[Stored data entries]
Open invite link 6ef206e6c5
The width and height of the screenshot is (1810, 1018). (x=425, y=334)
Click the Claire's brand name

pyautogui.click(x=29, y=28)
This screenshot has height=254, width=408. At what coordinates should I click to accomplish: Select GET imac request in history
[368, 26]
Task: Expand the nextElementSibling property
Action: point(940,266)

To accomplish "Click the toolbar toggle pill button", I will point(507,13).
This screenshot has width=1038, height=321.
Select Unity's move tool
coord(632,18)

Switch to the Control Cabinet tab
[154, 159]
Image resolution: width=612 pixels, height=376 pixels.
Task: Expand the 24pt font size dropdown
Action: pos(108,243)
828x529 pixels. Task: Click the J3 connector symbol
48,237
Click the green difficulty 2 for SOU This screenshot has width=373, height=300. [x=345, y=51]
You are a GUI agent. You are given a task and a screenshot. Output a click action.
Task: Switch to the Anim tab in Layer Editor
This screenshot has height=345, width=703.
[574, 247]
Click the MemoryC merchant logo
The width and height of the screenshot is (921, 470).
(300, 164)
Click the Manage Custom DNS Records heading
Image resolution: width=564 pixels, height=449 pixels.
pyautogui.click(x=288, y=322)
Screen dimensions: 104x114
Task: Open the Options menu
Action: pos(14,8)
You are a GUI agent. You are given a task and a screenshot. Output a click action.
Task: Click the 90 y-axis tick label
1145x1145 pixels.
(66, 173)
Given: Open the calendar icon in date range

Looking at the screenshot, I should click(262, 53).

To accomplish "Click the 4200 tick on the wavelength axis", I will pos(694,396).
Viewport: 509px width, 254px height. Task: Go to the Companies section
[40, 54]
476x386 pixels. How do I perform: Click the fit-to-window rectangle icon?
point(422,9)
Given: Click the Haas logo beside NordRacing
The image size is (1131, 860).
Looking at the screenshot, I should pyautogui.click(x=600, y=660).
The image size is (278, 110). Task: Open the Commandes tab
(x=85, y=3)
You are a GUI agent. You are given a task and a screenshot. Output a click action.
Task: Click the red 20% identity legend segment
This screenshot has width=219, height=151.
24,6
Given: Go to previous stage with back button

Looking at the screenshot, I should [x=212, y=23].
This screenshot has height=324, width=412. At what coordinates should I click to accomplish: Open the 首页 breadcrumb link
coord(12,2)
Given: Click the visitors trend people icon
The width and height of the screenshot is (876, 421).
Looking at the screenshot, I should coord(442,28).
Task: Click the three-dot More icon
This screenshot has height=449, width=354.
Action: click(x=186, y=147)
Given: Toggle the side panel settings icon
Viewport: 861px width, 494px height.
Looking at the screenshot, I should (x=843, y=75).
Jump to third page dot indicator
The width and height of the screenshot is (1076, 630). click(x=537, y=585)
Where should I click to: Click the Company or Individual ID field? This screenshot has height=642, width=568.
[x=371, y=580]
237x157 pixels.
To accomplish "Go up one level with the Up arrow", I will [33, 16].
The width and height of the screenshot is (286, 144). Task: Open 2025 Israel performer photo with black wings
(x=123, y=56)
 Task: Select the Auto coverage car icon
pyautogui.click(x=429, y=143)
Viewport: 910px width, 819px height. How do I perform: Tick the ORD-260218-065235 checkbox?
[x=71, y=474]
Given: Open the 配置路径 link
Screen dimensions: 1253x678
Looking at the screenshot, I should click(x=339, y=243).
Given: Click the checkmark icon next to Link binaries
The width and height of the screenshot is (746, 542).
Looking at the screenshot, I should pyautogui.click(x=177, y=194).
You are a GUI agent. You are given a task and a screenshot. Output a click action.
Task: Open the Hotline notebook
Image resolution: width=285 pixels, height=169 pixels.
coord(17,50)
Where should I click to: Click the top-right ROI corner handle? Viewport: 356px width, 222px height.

_What this task involves_:
Could you restate word for word the lines above, from the one that contains "Task: Click the three-dot More icon" through the one that contains "Given: Click the checkmark", and no others?

_Solution_:
Task: Click the three-dot More icon
This screenshot has height=449, width=354.
Action: click(x=186, y=147)
Given: Toggle the side panel settings icon
Viewport: 861px width, 494px height.
Looking at the screenshot, I should (x=843, y=75).
Jump to third page dot indicator
The width and height of the screenshot is (1076, 630). click(x=537, y=585)
Where should I click to: Click the Company or Individual ID field? This screenshot has height=642, width=568.
[x=371, y=580]
237x157 pixels.
To accomplish "Go up one level with the Up arrow", I will [33, 16].
The width and height of the screenshot is (286, 144). Task: Open 2025 Israel performer photo with black wings
(x=123, y=56)
 Task: Select the Auto coverage car icon
pyautogui.click(x=429, y=143)
Viewport: 910px width, 819px height. How do I perform: Tick the ORD-260218-065235 checkbox?
[x=71, y=474]
Given: Open the 配置路径 link
Screen dimensions: 1253x678
Looking at the screenshot, I should click(x=339, y=243).
Given: Click the checkmark icon next to Link binaries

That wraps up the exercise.